Across PubMed 123 papers were identified that were Twitter related; this is a very tiny proportion of the more than 21 million citations held in the database. The first papers indexed by PubMed were published in 2009, 3 years after the launch of Twitter and 2 years after the first Twitter papers appeared in other disciplines. The early Twitter focused papers introduced the topic and highlighted the potential, not carrying out any form of data analysis. However subsequent studies analyzed quantities of Twitter data and one of the principal findings of this study is the size of studies that are now possible based on Twitter in the medical field. The first of the large studies of over a million pieces of data was published in November 2010 [31]. Researchers are now reporting collecting billions of items of data over almost 3 years [6]. Collecting large quantities of data is challenging, as explained, Our research material of tweets was gathered by using the Twitter4J … an open-source Java library for the Twitter Application Programming Interface (API). The tweets were stored locally as Twitter limits online search to one week. This strategy allowed an increased sample size improving the likelihood of detecting trends. Twitter API provided approximately one per cent of all real-time tweets. Our tweet corpus included English tweets over fourteen days. The data was gathered during 4 Jan 2011 at 13:36–20:10 EST with 300,000 tweets and 582,975 words. The Edinburgh Twitter corpus of 97 million tweets was used in one paper [5], however that corpus is no longer available due changes to Twitter’s current terms and conditions [163]. This means researchers are no longer able to share corpuses of Twitter data and so the handling of large sets of data need teams to include the expertise and capacity to extract, store and manipulate large quantities of information.

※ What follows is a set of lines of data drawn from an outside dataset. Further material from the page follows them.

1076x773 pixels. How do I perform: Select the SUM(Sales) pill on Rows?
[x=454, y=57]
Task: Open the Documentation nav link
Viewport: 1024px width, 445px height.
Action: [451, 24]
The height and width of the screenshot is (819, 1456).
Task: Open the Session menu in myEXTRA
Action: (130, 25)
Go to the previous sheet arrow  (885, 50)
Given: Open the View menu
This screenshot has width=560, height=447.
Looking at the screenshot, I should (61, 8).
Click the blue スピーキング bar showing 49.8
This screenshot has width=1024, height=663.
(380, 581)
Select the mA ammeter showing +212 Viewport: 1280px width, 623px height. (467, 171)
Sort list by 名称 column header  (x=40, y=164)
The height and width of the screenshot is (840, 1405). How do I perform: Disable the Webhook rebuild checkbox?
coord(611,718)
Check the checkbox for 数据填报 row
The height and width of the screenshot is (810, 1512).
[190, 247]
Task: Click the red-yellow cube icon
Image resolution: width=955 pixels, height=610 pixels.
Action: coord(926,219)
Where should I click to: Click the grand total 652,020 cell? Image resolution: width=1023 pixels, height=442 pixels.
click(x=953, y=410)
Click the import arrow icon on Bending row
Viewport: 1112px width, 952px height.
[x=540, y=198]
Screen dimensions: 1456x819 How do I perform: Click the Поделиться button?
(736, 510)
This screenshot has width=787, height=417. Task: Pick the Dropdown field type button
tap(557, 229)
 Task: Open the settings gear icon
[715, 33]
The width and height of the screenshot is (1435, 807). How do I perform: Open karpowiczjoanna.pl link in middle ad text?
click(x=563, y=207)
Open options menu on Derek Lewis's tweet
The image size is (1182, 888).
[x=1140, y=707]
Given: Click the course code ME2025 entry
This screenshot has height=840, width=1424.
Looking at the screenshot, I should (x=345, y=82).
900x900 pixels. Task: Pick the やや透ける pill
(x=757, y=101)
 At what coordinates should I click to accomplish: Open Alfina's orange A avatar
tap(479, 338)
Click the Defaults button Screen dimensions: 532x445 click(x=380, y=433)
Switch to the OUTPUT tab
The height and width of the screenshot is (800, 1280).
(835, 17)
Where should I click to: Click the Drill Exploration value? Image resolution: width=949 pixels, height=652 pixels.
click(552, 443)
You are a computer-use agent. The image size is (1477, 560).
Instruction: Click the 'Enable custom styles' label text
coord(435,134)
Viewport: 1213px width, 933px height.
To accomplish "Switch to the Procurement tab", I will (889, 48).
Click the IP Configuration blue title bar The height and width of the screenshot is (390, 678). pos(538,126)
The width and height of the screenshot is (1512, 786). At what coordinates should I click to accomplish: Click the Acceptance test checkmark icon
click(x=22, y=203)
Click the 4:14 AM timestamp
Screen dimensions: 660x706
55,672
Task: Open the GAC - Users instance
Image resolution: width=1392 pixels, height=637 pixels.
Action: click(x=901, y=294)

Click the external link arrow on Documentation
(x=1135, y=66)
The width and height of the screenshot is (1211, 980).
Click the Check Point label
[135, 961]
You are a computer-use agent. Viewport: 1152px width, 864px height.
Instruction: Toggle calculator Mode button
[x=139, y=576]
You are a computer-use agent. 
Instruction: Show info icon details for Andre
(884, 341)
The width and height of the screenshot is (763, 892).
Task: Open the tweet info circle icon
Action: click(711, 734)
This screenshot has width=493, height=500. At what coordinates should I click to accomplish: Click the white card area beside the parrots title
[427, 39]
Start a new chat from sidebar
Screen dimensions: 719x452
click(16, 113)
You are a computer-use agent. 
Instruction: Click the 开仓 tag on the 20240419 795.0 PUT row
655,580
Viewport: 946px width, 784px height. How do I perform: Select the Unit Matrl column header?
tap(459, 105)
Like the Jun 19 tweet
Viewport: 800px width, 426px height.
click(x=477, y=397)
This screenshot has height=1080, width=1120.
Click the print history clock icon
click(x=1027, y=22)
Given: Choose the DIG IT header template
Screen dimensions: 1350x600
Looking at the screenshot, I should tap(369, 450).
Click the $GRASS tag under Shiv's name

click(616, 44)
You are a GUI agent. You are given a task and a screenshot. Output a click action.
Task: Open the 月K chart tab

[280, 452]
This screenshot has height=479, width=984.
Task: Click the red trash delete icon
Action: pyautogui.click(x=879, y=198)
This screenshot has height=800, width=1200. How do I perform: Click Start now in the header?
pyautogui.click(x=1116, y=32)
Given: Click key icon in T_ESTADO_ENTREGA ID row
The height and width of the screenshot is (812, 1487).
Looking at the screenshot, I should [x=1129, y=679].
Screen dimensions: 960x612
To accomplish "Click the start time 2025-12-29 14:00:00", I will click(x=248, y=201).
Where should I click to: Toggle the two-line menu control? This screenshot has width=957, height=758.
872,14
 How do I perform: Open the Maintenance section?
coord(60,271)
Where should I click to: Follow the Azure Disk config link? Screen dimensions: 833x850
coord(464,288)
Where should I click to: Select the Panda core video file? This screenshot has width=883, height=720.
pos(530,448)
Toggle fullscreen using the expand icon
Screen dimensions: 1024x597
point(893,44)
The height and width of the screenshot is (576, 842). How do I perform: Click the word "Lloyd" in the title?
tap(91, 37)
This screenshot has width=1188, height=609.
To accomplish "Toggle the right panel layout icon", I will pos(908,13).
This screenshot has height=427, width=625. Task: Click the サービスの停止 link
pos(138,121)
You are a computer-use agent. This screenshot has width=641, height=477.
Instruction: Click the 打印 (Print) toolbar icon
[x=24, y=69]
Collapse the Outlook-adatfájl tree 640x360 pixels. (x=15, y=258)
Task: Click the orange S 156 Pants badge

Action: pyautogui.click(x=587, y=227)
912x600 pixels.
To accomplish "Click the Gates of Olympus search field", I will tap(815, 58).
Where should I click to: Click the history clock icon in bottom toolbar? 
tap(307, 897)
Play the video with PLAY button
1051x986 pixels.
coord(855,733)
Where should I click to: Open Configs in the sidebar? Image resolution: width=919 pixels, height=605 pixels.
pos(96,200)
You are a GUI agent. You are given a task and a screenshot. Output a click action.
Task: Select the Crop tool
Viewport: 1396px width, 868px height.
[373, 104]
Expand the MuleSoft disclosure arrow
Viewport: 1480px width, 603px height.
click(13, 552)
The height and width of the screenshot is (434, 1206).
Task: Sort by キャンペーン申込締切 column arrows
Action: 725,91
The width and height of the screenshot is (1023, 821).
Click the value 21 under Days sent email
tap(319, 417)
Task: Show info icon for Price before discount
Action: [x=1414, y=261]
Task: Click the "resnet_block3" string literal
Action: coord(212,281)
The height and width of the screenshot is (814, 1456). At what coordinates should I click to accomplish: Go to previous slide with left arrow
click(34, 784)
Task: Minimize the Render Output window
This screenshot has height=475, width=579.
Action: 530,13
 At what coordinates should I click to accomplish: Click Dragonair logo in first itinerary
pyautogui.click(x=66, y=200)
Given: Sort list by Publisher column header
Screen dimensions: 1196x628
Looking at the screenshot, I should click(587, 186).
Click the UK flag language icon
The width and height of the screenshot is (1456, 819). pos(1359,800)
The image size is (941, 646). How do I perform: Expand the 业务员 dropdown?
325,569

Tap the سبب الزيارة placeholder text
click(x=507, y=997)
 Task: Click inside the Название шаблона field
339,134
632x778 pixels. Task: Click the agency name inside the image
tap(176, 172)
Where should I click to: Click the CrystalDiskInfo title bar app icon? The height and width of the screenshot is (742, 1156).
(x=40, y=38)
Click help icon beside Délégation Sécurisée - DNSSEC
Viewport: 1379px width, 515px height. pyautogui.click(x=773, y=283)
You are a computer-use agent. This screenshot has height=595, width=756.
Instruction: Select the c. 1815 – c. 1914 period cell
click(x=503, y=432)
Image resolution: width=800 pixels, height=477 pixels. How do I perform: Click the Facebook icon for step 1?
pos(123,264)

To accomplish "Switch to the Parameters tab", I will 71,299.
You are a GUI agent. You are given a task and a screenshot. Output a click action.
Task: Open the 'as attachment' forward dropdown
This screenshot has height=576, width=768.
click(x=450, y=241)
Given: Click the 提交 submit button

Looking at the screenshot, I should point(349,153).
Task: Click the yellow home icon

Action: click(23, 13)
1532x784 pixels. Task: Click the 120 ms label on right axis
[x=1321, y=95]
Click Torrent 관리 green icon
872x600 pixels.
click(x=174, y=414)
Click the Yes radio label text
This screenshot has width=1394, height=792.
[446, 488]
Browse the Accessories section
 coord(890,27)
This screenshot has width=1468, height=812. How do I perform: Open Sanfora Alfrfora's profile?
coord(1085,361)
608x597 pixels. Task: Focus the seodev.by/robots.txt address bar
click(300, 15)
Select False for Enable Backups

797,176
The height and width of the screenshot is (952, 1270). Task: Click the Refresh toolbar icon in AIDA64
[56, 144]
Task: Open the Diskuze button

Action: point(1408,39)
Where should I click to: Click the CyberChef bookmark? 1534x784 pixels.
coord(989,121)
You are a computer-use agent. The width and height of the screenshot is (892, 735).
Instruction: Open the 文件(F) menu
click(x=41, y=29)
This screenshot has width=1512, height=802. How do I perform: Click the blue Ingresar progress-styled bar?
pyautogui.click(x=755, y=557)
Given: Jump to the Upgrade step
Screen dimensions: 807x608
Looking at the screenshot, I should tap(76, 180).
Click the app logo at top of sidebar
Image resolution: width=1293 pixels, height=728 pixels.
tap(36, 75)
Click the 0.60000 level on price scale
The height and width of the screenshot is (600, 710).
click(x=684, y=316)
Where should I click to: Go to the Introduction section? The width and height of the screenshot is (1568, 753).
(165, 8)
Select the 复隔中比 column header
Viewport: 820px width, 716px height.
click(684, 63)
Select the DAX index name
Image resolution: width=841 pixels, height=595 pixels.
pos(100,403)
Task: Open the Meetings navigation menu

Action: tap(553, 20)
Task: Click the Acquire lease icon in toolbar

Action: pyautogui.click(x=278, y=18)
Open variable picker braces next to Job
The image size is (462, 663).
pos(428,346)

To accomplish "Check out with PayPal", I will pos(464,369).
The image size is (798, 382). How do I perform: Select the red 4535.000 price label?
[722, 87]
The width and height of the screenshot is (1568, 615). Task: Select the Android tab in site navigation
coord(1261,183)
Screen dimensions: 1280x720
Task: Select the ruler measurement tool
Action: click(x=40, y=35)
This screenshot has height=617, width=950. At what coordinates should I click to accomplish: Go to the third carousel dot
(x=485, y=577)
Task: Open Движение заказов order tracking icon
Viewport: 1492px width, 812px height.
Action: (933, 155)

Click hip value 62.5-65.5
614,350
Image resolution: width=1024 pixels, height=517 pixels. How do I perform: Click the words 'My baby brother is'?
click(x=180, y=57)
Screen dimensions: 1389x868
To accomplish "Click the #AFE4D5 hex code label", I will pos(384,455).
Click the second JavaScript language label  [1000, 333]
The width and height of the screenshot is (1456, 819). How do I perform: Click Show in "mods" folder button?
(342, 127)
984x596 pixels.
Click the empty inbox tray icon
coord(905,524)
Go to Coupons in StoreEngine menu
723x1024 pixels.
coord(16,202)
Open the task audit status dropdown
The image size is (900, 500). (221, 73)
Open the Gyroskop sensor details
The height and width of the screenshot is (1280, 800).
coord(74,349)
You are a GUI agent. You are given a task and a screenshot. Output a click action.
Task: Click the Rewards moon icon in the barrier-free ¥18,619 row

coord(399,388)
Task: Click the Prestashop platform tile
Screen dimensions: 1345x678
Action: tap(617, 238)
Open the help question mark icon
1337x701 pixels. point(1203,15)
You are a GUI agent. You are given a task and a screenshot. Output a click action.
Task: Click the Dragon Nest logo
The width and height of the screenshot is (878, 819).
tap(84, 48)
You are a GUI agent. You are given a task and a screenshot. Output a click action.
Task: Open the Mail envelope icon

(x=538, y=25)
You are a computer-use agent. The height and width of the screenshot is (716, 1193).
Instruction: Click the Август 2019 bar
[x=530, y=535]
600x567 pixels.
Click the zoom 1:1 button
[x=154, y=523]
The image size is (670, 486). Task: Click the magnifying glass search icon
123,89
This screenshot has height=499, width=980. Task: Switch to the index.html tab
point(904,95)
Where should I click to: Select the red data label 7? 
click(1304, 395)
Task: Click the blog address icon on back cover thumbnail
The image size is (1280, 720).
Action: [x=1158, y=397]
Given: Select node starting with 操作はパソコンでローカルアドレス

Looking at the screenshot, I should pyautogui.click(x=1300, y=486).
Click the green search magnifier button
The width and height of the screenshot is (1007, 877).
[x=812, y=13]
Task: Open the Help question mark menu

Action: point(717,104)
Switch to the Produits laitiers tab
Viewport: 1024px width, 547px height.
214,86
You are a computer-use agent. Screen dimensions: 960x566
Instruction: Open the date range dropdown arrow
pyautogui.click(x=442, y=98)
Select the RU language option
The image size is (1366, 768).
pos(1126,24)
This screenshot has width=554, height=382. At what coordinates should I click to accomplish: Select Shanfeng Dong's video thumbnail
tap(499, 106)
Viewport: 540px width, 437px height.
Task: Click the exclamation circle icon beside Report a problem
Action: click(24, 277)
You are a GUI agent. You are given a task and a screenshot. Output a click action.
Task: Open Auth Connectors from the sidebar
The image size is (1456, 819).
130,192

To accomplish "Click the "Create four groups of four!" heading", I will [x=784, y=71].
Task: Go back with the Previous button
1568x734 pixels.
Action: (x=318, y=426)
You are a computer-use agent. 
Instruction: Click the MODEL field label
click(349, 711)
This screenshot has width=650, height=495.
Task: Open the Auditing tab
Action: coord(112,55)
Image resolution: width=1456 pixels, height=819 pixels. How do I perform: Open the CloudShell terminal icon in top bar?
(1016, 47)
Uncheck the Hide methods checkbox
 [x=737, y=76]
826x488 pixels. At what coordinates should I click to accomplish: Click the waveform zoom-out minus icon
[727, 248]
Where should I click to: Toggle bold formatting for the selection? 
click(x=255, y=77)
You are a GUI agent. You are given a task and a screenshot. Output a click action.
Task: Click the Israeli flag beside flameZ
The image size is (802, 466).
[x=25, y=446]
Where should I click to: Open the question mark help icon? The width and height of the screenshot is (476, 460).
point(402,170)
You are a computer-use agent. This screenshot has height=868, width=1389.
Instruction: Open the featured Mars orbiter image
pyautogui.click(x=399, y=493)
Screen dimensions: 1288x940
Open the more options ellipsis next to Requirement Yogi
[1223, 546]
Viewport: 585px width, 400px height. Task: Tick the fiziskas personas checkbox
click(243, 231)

Teams also need to be aware of limitations placed by Twitter on developer’s access to Twitter data and the possibilities of changes during the lifetime of a project. Likewise the methods for understanding the data collected are moving on from what can be undertaken by lone researchers using qualitative approaches, and while the methods used are still broadly analytic they are using techniques from knowledge discovery and mining of information [40].

Limitations

Limiting the papers examined in this study to those indexed in PubMed between 2007 and 2011 means that there is a body of work published since the start of 2012 that is not considered. While PubMed indexes some 5400 journals there are journals not indexed, including those not in English. A lot of papers published on the subject of Twitter are in conference proceedings. For instance, the Scopus database [161] returns approximately twice as many conference papers as journal papers on the subject (across all fields not just medicine), and there are many conferences that are not indexed. Over and above papers there are many blog posts reporting medical use of Twitter. For example, Bottles [164] describes his personal use of Twitter, and Neylon [165] discusses links shared by nurses. However there is no reliable way of identifying all such posts, nor is it possible to guarantee the posts will remain available. The selection of a single data source does mean that the study is reproducible, and based on published, peer-reviewed research rather than accounts and reflections by individuals. Future comparison can be done on a year by year basis to trace the changing use of Twitter in the medical domain. Searching on the MeSH terms did not prove useful in highlighting relevant papers. Given the terms “Twitter messaging” and Twitter messenging” were only added to the vocabulary during 2010 this is not totally surprising, although we did expect to see some use of these terms in the most recent publications. This indicates that the MeSH vocabulary system is not being adequately used by authors and publications writing about Twitter, which is problematic given that it is the only faceted search available in PubMed. The word “twitter” is sometimes used in medical related research with its original meaning. Papers that did this were discounted from this study. Potentially papers may be incorrectly excluded, for example a paper that related both patients with twitters and who used microblogging. We do not believe this was the case in the papers considered here but it is certainly a potential limitation with the approach. Given that this paper covers only the first few years of academic research in the area of Twitter, it is likely that some of the approaches reported upon are fledgling and that over the next years the methods applied will reach a degree of maturity that will impact on the broad methodological classification presented here.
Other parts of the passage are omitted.